Stored data entries
-- Begin --

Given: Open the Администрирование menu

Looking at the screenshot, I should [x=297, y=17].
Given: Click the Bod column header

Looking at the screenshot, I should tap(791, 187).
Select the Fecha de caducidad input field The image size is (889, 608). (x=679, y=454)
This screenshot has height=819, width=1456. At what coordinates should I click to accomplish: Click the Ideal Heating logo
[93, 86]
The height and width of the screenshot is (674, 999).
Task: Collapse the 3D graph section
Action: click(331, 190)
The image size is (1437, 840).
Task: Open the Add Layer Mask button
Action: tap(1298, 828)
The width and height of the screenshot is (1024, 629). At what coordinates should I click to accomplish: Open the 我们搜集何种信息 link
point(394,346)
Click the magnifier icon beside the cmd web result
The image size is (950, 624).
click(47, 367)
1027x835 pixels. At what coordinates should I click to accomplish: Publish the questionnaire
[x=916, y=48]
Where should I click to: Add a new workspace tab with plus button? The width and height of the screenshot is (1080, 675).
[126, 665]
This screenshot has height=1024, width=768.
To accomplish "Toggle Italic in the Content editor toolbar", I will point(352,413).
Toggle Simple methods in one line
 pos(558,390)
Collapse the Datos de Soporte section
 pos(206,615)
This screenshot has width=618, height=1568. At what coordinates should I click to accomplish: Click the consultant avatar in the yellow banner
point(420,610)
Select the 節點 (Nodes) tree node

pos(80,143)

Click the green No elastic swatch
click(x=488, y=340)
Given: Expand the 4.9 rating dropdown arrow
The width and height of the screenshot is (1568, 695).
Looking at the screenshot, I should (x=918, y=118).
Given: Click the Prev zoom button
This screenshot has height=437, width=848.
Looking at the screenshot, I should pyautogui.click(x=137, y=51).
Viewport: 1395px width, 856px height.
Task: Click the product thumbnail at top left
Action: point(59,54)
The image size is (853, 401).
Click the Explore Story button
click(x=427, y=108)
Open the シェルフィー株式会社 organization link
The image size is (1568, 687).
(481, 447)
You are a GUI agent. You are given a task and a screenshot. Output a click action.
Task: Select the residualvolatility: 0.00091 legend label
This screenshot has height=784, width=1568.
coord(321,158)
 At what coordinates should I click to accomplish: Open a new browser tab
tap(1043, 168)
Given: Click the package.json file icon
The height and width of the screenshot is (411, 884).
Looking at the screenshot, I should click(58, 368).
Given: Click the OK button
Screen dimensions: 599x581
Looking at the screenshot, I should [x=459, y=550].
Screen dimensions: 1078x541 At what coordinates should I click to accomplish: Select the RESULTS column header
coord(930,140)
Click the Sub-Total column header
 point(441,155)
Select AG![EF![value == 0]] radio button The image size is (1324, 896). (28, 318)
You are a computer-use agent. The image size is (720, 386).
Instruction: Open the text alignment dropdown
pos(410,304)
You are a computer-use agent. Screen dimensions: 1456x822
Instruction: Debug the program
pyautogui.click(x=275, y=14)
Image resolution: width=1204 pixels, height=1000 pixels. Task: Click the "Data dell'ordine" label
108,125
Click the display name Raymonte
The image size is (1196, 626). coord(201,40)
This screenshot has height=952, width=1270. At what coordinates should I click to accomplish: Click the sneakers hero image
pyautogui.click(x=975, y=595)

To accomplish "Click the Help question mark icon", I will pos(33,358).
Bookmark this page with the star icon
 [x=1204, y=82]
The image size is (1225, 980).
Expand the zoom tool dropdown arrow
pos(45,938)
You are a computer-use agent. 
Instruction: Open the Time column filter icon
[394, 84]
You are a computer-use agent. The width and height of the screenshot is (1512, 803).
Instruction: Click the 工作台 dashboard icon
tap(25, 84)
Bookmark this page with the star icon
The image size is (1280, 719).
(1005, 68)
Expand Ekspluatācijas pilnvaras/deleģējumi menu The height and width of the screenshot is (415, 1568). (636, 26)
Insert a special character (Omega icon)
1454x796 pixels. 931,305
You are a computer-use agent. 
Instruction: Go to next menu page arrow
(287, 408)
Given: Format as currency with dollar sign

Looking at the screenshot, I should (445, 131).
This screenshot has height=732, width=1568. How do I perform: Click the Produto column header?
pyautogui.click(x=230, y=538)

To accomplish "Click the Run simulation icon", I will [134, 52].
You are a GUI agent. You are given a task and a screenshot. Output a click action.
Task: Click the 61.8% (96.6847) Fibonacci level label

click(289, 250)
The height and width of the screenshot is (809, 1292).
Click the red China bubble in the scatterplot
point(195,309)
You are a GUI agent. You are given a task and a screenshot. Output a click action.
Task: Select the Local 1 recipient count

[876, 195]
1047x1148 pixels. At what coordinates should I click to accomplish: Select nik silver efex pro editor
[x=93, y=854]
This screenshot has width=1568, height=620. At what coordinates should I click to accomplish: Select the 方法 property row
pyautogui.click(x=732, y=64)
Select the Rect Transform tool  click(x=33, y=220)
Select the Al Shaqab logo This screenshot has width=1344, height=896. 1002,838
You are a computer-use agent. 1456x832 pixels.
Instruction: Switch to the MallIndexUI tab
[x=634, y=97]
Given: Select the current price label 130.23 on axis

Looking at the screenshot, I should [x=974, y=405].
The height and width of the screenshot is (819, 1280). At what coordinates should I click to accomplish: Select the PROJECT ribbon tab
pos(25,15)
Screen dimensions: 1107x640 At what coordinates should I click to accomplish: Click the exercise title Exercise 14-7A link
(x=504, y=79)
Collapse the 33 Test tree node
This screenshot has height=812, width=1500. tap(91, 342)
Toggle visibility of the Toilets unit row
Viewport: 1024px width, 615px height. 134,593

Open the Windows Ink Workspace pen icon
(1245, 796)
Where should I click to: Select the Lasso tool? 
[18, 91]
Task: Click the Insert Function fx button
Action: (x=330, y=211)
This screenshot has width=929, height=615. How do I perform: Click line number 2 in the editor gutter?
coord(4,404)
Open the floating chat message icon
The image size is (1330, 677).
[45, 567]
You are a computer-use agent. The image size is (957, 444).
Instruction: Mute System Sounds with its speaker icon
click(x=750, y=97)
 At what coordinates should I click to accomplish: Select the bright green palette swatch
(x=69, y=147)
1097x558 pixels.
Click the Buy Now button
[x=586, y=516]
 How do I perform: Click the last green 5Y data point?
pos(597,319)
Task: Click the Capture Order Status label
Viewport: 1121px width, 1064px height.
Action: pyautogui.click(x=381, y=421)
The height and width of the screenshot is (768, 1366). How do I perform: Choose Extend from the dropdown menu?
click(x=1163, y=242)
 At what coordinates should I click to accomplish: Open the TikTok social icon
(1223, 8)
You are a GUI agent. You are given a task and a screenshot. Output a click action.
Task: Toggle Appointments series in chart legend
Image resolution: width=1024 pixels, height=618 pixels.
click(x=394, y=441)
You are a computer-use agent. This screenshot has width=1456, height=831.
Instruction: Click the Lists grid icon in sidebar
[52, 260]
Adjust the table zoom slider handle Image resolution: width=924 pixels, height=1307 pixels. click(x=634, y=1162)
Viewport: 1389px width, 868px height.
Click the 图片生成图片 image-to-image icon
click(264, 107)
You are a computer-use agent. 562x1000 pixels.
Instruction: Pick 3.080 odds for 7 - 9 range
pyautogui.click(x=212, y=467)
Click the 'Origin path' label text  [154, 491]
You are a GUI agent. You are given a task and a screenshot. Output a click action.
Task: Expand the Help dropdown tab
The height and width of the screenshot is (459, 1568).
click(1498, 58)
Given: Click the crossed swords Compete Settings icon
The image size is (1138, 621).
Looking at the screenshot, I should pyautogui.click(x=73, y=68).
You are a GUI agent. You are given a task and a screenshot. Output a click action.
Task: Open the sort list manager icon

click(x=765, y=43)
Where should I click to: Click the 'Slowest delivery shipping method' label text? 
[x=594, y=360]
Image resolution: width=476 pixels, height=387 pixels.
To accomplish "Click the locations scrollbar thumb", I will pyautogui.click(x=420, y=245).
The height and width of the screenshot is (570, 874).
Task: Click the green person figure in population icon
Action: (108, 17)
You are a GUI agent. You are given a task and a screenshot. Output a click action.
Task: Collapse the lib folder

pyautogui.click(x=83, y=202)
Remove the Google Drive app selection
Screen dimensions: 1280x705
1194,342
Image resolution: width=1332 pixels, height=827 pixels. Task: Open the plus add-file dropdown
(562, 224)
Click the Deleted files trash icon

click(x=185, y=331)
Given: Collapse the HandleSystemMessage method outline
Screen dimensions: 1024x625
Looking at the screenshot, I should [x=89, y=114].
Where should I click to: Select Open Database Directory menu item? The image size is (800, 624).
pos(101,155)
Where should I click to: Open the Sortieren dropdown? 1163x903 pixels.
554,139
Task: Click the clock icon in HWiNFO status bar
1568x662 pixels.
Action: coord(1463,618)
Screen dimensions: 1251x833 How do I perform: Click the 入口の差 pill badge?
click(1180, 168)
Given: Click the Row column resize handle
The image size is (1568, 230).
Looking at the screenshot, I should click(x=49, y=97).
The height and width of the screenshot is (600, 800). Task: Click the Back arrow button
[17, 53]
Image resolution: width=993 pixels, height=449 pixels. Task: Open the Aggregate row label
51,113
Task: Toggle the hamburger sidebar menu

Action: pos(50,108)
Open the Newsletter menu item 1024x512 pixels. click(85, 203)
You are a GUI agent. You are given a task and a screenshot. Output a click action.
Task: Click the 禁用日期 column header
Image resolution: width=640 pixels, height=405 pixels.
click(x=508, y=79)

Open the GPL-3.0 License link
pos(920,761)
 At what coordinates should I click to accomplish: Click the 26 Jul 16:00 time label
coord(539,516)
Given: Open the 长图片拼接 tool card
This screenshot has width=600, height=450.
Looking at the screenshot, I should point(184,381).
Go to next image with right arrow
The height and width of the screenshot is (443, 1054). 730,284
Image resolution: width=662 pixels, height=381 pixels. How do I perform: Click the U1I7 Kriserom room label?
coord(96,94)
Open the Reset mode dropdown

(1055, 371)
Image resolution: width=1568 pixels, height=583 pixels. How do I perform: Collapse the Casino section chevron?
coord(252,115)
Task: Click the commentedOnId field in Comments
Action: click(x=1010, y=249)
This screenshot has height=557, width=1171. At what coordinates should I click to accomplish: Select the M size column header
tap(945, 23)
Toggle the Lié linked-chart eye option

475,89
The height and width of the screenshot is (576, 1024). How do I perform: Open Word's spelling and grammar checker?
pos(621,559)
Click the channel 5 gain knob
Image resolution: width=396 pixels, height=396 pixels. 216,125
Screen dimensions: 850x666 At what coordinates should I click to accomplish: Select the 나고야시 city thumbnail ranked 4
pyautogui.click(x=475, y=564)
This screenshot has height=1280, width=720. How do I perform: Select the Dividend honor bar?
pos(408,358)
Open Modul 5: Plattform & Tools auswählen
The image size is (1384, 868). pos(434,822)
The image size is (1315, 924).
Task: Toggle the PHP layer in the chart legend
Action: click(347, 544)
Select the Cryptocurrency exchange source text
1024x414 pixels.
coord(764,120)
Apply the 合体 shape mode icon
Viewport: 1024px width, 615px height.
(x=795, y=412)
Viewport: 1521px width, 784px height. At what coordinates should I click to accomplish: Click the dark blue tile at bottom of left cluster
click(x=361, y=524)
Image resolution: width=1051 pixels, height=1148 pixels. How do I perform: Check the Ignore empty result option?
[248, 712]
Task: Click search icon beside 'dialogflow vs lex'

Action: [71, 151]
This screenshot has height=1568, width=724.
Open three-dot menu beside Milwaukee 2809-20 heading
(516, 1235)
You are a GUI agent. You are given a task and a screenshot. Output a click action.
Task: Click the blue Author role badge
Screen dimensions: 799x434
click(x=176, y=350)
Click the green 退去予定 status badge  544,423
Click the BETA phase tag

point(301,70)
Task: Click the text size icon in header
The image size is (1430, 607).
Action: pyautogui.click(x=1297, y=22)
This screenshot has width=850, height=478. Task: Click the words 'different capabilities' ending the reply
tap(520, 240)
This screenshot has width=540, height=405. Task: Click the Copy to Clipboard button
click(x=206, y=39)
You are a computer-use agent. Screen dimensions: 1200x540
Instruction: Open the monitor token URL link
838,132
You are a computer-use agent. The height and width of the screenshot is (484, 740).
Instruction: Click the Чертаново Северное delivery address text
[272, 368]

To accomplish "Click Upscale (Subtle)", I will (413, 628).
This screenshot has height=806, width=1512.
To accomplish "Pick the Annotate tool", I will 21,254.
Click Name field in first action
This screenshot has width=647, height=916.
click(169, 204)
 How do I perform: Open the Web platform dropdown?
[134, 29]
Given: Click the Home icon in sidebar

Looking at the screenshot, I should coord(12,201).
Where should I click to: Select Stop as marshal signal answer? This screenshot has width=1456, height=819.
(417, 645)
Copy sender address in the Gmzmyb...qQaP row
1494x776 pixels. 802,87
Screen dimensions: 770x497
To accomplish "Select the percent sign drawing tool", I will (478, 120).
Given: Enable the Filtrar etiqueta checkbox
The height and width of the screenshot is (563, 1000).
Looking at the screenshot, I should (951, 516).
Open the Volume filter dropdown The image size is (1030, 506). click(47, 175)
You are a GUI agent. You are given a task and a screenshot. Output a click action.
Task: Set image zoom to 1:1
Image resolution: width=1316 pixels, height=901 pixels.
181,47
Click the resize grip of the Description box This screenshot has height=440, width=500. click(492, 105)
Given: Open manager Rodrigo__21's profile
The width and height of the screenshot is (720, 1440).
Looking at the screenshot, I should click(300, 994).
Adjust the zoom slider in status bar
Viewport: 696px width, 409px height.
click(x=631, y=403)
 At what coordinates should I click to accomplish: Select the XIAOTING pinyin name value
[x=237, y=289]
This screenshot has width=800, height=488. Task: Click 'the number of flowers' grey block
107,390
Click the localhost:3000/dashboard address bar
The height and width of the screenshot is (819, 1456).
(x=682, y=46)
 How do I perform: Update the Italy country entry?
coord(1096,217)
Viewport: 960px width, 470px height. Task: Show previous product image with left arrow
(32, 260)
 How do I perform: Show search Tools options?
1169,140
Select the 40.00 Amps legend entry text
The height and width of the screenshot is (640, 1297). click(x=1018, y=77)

-- End --

Directions for this task: Copy out the listing word for word, from the very first line down through the line containing "pos(206,615)", and include that line.

Solution:
Given: Open the Администрирование menu

Looking at the screenshot, I should [x=297, y=17].
Given: Click the Bod column header

Looking at the screenshot, I should tap(791, 187).
Select the Fecha de caducidad input field The image size is (889, 608). (x=679, y=454)
This screenshot has height=819, width=1456. At what coordinates should I click to accomplish: Click the Ideal Heating logo
[93, 86]
The height and width of the screenshot is (674, 999).
Task: Collapse the 3D graph section
Action: click(331, 190)
The image size is (1437, 840).
Task: Open the Add Layer Mask button
Action: tap(1298, 828)
The width and height of the screenshot is (1024, 629). At what coordinates should I click to accomplish: Open the 我们搜集何种信息 link
point(394,346)
Click the magnifier icon beside the cmd web result
The image size is (950, 624).
click(47, 367)
1027x835 pixels. At what coordinates should I click to accomplish: Publish the questionnaire
[x=916, y=48]
Where should I click to: Add a new workspace tab with plus button? The width and height of the screenshot is (1080, 675).
[126, 665]
This screenshot has height=1024, width=768.
To accomplish "Toggle Italic in the Content editor toolbar", I will point(352,413).
Toggle Simple methods in one line
 pos(558,390)
Collapse the Datos de Soporte section
 pos(206,615)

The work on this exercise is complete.